Extinct family of ammonites

Nostoceratidae was a diverse family of heteromorph ammonites found throughout the oceans of the world during the Late Cretaceous period. Many genera, such as Yezoceras, Ainoceras, Limusoceras, Anaklinoceras, and some species of Bostrychoceras and Eubostrychoceras, display, as young shells at least, a helical coiling very similar to the shells of the related family, Turrilitidae. As adults, though, the coils then curve away from the axis of coiling, either as an oxbow-like curve around the juvenile coils as in Ainoceras and Anaklinoceras, or in a simple curved loop beneath the juvenile coils, as in Yezoceras.
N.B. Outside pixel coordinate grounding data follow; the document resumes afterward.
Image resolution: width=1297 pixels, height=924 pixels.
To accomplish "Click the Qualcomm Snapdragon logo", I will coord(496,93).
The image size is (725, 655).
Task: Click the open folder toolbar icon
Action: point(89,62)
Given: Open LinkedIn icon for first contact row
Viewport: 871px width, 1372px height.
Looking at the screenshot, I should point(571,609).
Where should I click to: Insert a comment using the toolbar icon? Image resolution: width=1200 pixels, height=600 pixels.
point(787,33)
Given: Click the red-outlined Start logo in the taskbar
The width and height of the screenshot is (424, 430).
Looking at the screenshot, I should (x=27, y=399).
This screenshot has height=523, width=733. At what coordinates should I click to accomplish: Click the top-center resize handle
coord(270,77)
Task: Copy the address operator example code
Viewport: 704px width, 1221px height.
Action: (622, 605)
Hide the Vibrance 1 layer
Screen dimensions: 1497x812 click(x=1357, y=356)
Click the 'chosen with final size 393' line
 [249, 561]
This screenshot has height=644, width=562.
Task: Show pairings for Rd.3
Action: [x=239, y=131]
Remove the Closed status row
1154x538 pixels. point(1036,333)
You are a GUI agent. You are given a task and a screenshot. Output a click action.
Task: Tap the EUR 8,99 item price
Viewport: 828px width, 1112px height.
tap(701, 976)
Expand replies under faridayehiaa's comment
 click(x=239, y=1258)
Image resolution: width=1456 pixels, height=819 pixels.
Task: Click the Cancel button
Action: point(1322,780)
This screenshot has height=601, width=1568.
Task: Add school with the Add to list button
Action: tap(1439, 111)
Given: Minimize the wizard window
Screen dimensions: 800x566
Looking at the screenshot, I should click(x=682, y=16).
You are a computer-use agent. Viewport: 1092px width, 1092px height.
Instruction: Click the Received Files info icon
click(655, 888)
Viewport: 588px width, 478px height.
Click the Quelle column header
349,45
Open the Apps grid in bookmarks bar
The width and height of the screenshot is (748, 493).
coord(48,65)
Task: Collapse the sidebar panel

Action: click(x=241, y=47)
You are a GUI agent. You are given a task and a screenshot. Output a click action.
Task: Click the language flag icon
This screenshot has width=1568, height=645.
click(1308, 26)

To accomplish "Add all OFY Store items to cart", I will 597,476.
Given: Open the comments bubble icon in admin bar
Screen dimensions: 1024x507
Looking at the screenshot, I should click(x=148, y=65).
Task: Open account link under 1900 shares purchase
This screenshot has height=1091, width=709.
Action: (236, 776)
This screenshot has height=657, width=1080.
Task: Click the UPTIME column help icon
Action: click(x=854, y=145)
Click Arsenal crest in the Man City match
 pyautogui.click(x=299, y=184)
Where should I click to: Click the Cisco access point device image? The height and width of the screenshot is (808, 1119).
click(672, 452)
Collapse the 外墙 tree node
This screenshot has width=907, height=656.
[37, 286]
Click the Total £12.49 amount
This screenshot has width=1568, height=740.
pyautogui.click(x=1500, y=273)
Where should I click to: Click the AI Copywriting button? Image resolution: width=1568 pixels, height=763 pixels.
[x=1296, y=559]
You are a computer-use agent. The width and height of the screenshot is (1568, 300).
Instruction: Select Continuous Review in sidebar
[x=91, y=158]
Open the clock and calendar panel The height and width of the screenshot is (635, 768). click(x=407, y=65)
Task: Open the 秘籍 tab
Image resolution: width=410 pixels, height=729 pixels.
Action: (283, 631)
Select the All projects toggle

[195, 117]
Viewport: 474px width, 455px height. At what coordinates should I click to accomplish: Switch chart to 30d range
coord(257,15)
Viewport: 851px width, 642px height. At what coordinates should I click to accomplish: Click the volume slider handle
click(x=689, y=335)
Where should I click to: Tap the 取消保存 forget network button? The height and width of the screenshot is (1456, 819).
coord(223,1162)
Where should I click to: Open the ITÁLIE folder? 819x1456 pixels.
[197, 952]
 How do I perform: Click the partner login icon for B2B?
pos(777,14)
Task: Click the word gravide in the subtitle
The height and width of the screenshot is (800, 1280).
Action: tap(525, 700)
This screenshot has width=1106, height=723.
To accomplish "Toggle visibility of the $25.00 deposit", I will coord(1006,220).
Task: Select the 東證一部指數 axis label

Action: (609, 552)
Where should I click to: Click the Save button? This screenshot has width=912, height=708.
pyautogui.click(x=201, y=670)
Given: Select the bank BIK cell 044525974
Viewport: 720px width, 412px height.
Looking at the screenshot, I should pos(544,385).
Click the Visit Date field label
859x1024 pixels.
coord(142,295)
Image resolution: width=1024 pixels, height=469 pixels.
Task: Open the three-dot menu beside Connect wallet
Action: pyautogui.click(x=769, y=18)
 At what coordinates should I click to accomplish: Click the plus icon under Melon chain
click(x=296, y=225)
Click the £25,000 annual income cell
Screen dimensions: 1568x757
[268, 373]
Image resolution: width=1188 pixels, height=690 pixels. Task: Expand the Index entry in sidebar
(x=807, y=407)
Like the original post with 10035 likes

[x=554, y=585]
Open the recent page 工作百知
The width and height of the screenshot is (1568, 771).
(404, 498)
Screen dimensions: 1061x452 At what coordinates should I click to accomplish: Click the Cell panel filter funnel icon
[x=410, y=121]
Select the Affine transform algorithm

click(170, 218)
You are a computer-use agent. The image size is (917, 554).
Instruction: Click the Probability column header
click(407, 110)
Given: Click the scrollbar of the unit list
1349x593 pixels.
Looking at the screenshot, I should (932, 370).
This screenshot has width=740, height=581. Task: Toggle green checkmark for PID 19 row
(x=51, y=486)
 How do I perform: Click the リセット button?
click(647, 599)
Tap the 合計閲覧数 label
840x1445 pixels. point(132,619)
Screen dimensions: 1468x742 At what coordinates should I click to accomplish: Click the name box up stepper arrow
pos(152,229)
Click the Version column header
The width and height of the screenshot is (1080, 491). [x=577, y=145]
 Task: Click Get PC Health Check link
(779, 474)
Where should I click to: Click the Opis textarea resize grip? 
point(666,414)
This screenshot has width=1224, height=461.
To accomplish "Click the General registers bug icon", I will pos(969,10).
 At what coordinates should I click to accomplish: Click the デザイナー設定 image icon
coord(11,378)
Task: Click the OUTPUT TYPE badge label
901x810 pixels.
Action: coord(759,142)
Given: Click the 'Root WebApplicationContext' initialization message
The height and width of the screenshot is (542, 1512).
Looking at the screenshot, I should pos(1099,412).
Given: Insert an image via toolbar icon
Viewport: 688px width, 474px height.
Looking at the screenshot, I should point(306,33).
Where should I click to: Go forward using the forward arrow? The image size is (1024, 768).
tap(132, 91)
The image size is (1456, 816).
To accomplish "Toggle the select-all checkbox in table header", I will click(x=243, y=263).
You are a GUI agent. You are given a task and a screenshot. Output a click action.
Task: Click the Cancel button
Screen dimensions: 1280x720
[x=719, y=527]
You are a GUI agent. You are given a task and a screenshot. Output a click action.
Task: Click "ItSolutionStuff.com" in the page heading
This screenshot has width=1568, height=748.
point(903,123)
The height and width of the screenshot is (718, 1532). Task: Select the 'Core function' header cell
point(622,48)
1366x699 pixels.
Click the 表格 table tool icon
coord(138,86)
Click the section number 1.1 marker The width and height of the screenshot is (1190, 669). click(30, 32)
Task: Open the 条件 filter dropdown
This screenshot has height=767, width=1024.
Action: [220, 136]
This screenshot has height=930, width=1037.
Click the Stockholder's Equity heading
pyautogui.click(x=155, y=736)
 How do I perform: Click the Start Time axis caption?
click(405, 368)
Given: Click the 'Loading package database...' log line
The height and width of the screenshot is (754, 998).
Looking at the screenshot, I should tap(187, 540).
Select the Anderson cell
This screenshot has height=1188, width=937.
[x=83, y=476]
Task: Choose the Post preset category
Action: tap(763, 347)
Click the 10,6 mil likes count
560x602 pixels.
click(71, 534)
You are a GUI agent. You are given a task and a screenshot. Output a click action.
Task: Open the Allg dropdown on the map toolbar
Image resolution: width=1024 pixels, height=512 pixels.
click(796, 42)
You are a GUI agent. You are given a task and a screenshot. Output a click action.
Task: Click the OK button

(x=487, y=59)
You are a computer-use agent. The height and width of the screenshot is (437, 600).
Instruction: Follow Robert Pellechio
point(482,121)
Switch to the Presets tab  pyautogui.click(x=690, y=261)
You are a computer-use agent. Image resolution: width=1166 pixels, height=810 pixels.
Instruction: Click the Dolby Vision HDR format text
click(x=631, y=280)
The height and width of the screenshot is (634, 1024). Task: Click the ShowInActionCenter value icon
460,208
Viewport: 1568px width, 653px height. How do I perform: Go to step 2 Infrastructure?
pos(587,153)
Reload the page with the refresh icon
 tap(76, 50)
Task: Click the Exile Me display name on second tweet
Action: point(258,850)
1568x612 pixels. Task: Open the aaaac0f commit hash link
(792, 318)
Other genera form loose coils, sometimes in a spiral, such as those of Madagascarites, Muramotoceras, Hyphantoceras, and Nipponites.

The ecology of nostoceratids is the subject of continued speculation, as their coiled shells had no streamlining, strongly suggesting that the living animals had extraordinarily poor swimming ability, if any ability at all. As such, experts and ammonite enthusiasts presume that the nostoceratids either floated passively in the water column, or were bottom-dwellers that may or may not have crawled on the seafloor.

The nostoceratids, as with most other Cretaceous ammonites, perished during the Cretaceous–Paleogene extinction event.